Segment Start: EXERCISE INPUTS

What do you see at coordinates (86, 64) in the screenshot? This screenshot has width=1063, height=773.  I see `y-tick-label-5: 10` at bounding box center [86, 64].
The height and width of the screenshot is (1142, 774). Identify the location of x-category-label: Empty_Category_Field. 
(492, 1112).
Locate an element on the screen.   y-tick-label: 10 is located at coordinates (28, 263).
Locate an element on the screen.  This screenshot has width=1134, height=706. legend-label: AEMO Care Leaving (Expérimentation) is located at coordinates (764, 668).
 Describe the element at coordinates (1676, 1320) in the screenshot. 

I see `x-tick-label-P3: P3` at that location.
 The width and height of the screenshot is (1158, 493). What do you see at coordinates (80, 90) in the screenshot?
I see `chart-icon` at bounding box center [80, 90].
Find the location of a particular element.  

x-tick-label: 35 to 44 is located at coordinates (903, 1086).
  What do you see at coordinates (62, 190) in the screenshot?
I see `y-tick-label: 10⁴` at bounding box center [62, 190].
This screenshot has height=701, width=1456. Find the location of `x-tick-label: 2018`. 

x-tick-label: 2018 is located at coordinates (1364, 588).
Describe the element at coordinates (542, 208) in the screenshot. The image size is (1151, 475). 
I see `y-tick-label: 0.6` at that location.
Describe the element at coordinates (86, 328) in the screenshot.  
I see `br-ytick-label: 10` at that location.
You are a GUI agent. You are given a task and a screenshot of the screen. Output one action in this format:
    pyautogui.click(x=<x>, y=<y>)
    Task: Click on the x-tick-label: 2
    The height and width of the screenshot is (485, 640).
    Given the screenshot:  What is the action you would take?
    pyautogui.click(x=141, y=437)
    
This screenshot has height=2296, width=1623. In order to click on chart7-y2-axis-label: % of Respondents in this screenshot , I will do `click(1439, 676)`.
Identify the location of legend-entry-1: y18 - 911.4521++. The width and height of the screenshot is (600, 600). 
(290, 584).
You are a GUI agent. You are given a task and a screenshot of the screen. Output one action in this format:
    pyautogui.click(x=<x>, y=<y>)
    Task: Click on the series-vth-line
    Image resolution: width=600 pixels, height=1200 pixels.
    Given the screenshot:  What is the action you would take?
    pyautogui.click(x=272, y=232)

Segment End: EXERCISE INPUTS

GOAL OF THE EXERCISE. Count the lines in the records that contain the word "Identify" and reply with the number alone.

RESULT BELOW. 2